**EXERCISE TEXT**
"""
A Mother Speaks of her Daughter's Pain
Loïse Lavallée's speech at the Ottawa Vigil for Robert Latimer
My name is Loïse Lavallée and I am Éloïse Stone's mother. It's been 10 years since Éloïse's death at the age of 12. I accepted to speak to you today because the similarities between Éloïse and Tracy Latimer are astonishing: both were damaged beyond repair as tiny babies. Éloïse and Tracy endured the same debilitating symptoms of severe cerebral paralysis. They were quadriplegic and therefore incapable of any voluntary movement, unable to walk or move their legs, arms, head; unable to speak; blind to the beauty of the world and the loving faces of those who cared for them; unable to feed themselves; incapable of meeting their basic needs without assistance. Both suffered from uncontrollable epileptic seizures on a daily basis up to 10 times a day if not more and, as if this weren't enough, their intelligence was wounded to the point where until their deaths 12 years later they possessed the mental capacity of four-month old babies.
I accepted to speak to you today because the list of similarities does not end there. Both Éloïse and Tracy had parents who adored them. Like us, Robert and Laura Latimer cared for their daughter Tracy with undying tenderness and love, they accompanied her in her struggles, in her small daily joys and in her suffering. Robert and Laura lived as one with Tracy, day and night, constantly aware of what hurt her, or what could help her and improve her quality of life. They loved and took care of her; they fought for her; they kept her by their side and put her well- being before their own without ever tiring. For 12 long years. How could 12 years of unconditional love have had no effect on Robert Latimer's sentence? Moreover, his devotion and also Laura's, their devotion, their tenderness towards their daughter was well known: parents, friends, neighbours and the medical team all agree that Tracy couldn't have received better care. But the justice system, in its great wisdom, didn't find it necessary to take this into account.
"""
Carry on the vigil speech about Éloïse and Tracy from its final sentence. The material that follows plays no part in this exercise.

**INFORMATION SUPPLIED**
"""
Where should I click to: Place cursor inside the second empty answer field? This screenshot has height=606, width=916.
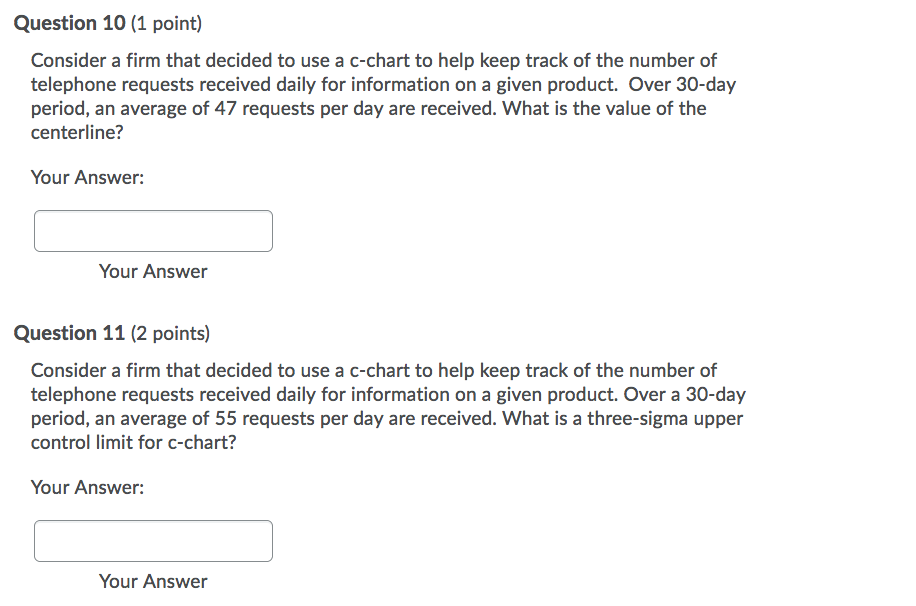(x=153, y=541)
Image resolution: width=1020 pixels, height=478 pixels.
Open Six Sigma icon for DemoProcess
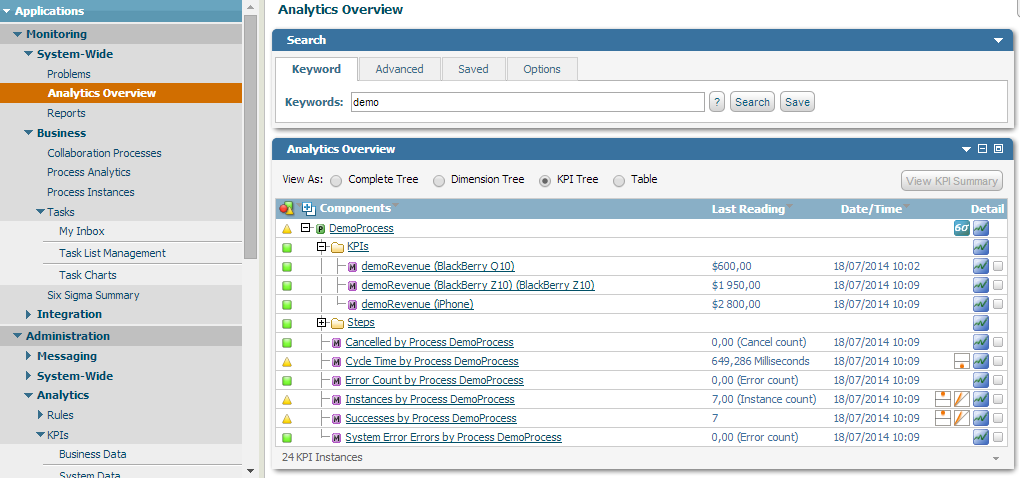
"""
**TASK ANSWER**
I remember seeing a picture of Tracy in the newspaper. It was the image of a loved child. One could see the light in her eyes, a light that went straight to the heart. It was that love that kept Tracy alive for so long, not all of the barbaric operations she had to endure.
When we learned of the extent of the brain damage to our daughter Éloïse, she was 9 months old. You know, it is incomprehensible and unacceptable that the life of one's child at this point has no light at the end of the tunnel, no hope and contains nothing but suffering. So, at first, we hoped that she would die; that seemed the best way out. But the will to live is strong, and at the beginning Éloïse wanted to live. So we learned how to live with her day by day. Just one day at a time. There is no doubt that Tracy's parents had to do the same. I had even started to hope for any progress however small. I said to myself that with all of the love and care that I was capable of giving to her that Éloïse would get better. But as the years passed, not only did her situation not improve, it got worse. No, there was no progress; only the deterioration of her entire body and a continuous decline in her quality of life.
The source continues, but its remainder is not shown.